There are a few places where a caller legitimately wants to look at all zones, and I've updated all of those to follow this pattern where we chain in-service into expunged. This does mean we loop over all zones twice; I thought about adding a combo method but was worried it would be confusing. Open to feedback there though; this could be something like

let mut all_zones =
    blueprint.all_in_service_and_expunged_zones(
        // ReadyForCleanup::Both, // pass or just assume it?
        BlueprintExpungedZoneAccessReason::Omdb,
    );

Copy link
Collaborator

Choose a reason for hiding this comment

The reason will be displayed to describe this comment to others. Learn more.

I think, like you did with expunged_nexus_zones_ready_for_cleanup - this is probably worth doing?

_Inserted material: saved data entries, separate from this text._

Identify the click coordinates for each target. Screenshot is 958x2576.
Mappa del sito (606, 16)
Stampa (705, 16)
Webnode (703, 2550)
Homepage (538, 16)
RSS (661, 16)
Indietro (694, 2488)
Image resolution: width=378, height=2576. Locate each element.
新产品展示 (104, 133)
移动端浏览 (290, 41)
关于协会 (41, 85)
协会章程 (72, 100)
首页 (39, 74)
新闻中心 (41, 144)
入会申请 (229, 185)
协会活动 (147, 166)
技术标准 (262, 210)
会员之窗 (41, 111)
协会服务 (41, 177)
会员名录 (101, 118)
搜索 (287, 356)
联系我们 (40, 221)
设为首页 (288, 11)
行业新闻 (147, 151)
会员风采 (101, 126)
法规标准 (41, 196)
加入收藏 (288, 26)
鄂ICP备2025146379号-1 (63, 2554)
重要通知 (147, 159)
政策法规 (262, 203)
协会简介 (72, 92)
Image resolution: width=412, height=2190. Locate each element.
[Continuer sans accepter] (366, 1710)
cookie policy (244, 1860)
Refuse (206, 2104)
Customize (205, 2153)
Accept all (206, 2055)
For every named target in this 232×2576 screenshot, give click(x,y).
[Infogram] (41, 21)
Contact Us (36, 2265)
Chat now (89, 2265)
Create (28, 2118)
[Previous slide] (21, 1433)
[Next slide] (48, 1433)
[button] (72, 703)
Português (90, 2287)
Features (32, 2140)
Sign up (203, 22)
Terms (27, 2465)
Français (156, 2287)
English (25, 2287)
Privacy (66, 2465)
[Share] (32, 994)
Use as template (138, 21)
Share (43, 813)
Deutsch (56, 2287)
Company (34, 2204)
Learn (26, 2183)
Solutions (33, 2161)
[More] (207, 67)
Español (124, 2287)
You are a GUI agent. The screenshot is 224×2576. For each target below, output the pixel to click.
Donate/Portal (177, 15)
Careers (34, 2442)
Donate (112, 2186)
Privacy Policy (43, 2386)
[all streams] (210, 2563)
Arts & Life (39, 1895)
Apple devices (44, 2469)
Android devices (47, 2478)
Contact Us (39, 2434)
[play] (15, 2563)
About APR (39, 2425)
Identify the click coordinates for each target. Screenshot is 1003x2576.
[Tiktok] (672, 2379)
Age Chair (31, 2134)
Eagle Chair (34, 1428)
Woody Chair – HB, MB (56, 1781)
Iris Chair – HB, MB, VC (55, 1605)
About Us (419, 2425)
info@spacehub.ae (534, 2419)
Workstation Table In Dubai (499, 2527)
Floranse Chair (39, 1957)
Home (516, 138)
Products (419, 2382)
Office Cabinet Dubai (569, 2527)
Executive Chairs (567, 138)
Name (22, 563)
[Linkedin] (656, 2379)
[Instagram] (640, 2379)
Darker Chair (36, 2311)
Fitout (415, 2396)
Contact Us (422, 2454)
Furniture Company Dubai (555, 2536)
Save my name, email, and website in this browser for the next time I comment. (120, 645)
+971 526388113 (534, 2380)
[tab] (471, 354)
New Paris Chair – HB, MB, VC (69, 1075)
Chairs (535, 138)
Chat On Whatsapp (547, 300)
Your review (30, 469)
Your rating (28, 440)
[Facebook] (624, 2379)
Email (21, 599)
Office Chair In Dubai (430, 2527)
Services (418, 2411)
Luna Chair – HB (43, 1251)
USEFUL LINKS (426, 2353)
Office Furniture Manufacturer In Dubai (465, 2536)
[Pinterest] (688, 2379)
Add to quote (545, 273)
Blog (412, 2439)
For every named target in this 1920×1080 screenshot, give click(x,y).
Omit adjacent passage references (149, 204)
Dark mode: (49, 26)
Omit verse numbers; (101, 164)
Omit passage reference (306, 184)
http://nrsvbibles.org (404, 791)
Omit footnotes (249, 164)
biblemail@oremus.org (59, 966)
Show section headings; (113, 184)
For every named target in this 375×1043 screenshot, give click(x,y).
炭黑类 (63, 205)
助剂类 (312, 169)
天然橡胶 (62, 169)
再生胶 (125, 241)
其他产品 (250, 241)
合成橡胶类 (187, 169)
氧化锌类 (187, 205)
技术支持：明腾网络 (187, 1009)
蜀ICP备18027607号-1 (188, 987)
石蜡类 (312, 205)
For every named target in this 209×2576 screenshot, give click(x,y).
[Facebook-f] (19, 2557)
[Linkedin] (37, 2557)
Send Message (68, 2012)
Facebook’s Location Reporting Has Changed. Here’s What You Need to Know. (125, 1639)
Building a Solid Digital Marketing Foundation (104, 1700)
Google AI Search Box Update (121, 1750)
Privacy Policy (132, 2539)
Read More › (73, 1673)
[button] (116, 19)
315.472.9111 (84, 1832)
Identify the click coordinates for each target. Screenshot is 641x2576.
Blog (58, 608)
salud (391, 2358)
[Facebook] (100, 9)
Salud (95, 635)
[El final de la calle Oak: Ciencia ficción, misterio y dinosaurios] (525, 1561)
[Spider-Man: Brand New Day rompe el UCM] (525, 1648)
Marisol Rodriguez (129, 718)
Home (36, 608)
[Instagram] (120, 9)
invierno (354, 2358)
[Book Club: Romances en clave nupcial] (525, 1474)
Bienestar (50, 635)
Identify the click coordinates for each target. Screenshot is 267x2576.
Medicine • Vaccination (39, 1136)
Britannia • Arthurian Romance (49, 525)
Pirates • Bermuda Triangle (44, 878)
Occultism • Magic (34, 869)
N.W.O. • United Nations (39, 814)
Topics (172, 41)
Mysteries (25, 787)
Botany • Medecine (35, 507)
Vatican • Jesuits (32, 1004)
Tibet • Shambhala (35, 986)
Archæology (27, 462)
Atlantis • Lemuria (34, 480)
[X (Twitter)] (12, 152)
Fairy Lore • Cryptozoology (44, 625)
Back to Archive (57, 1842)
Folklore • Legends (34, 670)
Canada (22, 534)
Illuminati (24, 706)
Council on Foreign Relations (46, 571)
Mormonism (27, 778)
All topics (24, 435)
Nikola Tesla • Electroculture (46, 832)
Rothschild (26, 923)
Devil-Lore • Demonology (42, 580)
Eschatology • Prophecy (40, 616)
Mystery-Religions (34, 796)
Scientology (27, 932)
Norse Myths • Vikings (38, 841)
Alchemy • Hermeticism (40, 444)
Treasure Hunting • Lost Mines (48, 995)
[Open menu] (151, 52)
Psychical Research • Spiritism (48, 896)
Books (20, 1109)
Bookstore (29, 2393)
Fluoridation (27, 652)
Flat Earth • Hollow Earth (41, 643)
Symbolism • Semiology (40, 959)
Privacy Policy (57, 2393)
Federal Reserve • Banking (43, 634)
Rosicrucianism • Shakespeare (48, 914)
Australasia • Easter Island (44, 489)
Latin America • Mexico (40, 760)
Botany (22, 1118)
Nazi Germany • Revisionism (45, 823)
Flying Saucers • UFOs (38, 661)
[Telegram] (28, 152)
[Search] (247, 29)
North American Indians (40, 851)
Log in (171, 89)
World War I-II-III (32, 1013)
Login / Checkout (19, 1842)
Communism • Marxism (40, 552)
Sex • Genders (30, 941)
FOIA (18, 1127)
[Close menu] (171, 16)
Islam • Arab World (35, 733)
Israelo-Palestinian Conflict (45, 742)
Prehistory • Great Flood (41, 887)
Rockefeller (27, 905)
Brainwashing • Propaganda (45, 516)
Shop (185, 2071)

I agree that inferring ReadyForCleanup::Both seems right, I can't imagine a world where we want to access "all in service zones, but only a subset of expunged zones" (if a caller wanted all "maybe running" zones, what they're doing is kinda racy, if a caller wanted all guaranteed stopped zones, that would be really weird).

Copy link
Contributor Author

Choose a reason for hiding this comment

The reason will be displayed to describe this comment to others. Learn more.

Added in 4203003

Comment on lines +758 to +764
/// This is a catch-all variant for updating the `external_ip` and
/// `network_interface` tables for all zone types that have external
/// networking (Nexus, boundary NTP, and external DNS).
///
/// The planner must not prune any of these zone types if their external
/// networking bits are still referenced by the active CRDB tables.
DeallocateExternalNetworkingResources,
Copy link
Collaborator

Choose a reason for hiding this comment

The reason will be displayed to describe this comment to others. Learn more.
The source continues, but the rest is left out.